If you are confused about ranked-choice voting, it’s not your fault.

The on-again, off-again referendum appears to be back on again for the June primary election, and opponents are doing everything they can to make you as mixed up as possible.

The legislative process that got us here might be a mess, but the idea behind the referendum is quite simple.

Here it is: Ranked-choice voting is a system in which the candidate with the most support wins.

Here’s how it works: In races with more than two candidates, voters pick their favorite as they always have, and then – if they want – they can pick a second favorite, and if they haven’t run out of candidates, they can pick a third, and so on. Voters rank as many or as few as they like.

The first-place votes are counted and if someone gets a majority (50 percent plus one vote), the election is over and the candidate wins. If the leader falls short of 50 percent, the last place candidate is eliminated and his second place votes are distributed to the candidates still in the race. The votes are counted again and if there is still no majority the process continues.

It’s basically a series of runoffs, but instead of having to keep coming back for another election, you cast all your votes at once.

Most of the time, the winner of the first round wins the election, but there’s a chance that someone could move into the lead in later rounds if they have appeal for the supporters of other candidates. Opponents are trying to make it look like some devious attempt to make winners out of losers. Look out for these arguments:

“It’s unconstitutional.”

Sort of. The Maine Constitution says that elections for governor and Legislature must be decided by a plurality.
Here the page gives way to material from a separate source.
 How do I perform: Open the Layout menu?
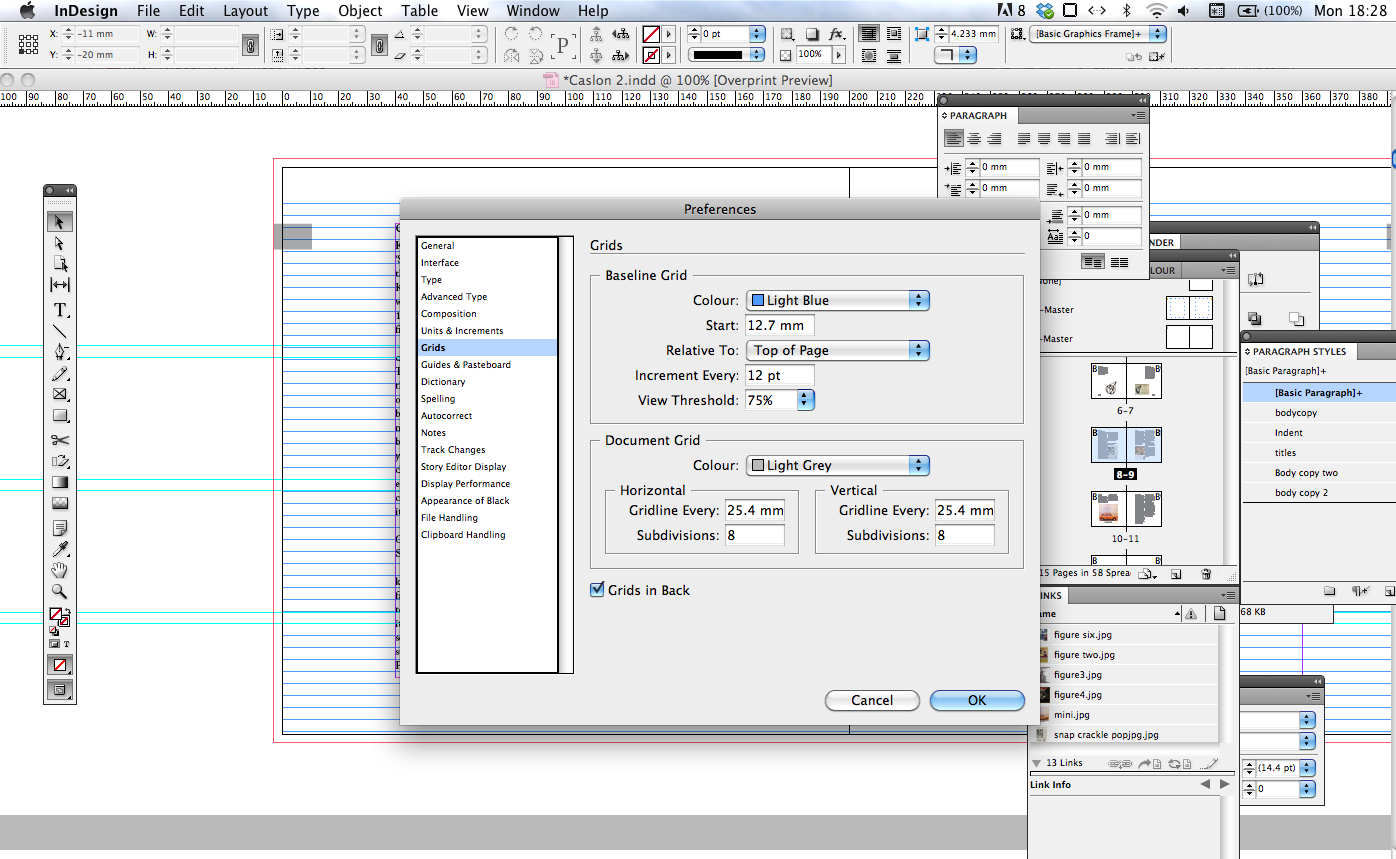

In an advisory opinion, the state Supreme Court wrote that you could not use ranked-choice voting in those races. Case closed, right?

Wrong. There are other state elections that are not mentioned in the state constitution, including elections for U.S. House and Senate, and the party primaries held in June. There is no reason why those elections couldn’t go forward with the new system if the voters say – as they have – that’s the way they want it.

And the constitution didn’t come down from a mountain with Moses. It has been amended many times.

The plurality language was added 50 years after Maine’s original constitution was ratified. The Founders were smart enough to know that they couldn’t think of everything. Legislators had plenty of time since receiving the supreme court’s advice to send another constitutional amendment out to the people. They just chose not to.

 “They will throw out your vote.”

You may have seen a video on social media that makes the case that ranked-choice voting disenfranchises voters because not every ballot makes it from one round to the next. Ballots become “exhausted” when a candidate is eliminated, and some of the ballots in that candidate’s column don’t record votes for anyone else still in the race.

The process continues with fewer active ballots, which lowers the number of votes a candidate needs to get past the 50 percent mark.

This presented as some kind of scandal, but think about it: That’s not “throwing out your vote,” it’s called “voting for a candidate who lost.” It hurts, but we’ve all been there.

 “It’s all about LePage.”

Again, sort of. Paul LePage’s squeaker of a win with less than 40 percent of the vote in 2010 did get a lot of people wondering whether there was a better way to run an election. LePage beat independent Eliot Cutler by 10,000 votes, and in third place, Democrat Libby Mitchell had more than 100,000 votes. If just some of her voters had picked Cutler as a second choice, the theory goes, Cutler would have won.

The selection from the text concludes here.